• Ger Med Sci · Jan 2010

    Practice Guideline

    Prevention, diagnosis, therapy and follow-up care of sepsis: 1st revision of S-2k guidelines of the German Sepsis Society (Deutsche Sepsis-Gesellschaft e.V. (DSG)) and the German Interdisciplinary Association of Intensive Care and Emergency Medicine (Deutsche Interdisziplinäre Vereinigung für Intensiv- und Notfallmedizin (DIVI)).

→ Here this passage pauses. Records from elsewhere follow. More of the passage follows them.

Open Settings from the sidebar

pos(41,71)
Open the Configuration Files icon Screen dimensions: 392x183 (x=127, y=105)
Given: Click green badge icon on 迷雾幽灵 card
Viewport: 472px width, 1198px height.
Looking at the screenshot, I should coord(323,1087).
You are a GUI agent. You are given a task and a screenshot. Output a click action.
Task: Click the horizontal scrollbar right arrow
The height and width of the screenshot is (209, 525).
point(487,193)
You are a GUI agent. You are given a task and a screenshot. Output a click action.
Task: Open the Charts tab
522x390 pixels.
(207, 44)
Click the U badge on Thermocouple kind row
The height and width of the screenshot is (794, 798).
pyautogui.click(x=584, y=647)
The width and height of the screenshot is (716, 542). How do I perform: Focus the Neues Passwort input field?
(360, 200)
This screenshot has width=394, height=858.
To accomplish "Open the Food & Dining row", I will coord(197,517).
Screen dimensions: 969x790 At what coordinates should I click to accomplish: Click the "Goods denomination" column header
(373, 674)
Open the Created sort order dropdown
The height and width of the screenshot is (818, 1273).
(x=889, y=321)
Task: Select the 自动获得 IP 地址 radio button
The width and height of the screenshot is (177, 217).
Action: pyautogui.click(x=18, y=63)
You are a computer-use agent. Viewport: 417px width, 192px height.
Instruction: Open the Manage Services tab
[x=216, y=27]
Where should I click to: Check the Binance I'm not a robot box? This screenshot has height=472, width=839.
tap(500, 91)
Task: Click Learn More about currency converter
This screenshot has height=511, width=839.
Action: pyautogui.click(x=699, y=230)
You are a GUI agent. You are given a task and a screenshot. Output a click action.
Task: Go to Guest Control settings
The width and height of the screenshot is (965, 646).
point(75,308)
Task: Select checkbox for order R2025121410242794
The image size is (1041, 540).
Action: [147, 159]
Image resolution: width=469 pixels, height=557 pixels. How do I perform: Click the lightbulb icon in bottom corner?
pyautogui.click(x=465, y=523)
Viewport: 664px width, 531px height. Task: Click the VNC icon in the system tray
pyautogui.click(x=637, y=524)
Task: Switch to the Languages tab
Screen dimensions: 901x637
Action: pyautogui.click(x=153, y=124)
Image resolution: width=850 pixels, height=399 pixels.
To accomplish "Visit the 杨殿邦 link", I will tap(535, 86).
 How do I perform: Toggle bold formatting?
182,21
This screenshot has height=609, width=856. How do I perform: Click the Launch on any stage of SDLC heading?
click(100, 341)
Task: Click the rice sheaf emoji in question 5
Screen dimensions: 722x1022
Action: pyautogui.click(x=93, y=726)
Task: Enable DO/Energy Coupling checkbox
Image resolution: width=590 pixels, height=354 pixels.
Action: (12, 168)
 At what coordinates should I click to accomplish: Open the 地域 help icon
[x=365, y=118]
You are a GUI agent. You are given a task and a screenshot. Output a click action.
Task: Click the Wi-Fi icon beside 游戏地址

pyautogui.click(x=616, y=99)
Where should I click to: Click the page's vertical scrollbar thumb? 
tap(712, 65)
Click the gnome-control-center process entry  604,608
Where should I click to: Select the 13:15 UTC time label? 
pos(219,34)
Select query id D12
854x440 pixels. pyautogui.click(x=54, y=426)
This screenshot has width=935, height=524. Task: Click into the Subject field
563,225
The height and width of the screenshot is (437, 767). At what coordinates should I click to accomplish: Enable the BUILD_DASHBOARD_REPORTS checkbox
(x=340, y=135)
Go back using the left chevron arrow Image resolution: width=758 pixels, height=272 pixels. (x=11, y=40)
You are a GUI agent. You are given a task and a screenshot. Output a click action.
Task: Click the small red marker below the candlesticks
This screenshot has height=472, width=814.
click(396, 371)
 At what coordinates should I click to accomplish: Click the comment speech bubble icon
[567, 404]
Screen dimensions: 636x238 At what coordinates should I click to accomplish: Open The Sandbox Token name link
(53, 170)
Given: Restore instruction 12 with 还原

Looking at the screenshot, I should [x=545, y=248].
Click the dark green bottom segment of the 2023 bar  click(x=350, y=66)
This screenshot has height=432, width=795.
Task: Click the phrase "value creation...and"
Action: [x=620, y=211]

    • K Reinhart, F M Brunkhorst, H-G Bone, J Bardutzky, C-E Dempfle, H Forst, P Gastmeier, H Gerlach, M Gründling, S John, W Kern, G Kreymann, W Krüger, P Kujath, G Marggraf, J Martin, K Mayer, A Meier-Hellmann, M Oppert, C Putensen, M Quintel, M Ragaller, R Rossaint, H Seifert, C Spies, F Stüber, N Weiler, A Weimann, K Werdan, T Welte, German Sepsis Society, and German Interdisciplinary Association of Intensive Care and Emergency Medicine.
    • University Hospital Jena, Clinic for Anaesthesiology and Intensive Care Therapy, Jena, Germany.
    • Ger Med Sci. 2010 Jan 1;8:Doc14.

    AbstractPractice guidelines are systematically developed statements and recommendations that assist the physicians and patients in making decisions about appropriate health care measures for specific clinical circumstances taking into account specific national health care structures. The 1(st) revision of the S-2k guideline of the German Sepsis Society in collaboration with 17 German medical scientific societies and one self-help group provides state-of-the-art information (results of controlled clinical trials and expert knowledge) on the effective and appropriate medical care (prevention, diagnosis, therapy and follow-up care) of critically ill patients with severe sepsis or septic shock. The guideline had been developed according to the "German Instrument for Methodological Guideline Appraisal" of the Association of the Scientific Medical Societies (AWMF). In view of the inevitable advancements in scientific knowledge and technical expertise, revisions, updates and amendments must be periodically initiated. The guideline recommendations may not be applied under all circumstances. It rests with the clinician to decide whether a certain recommendation should be adopted or not, taking into consideration the unique set of clinical facts presented in connection with each individual patient as well as the available resources.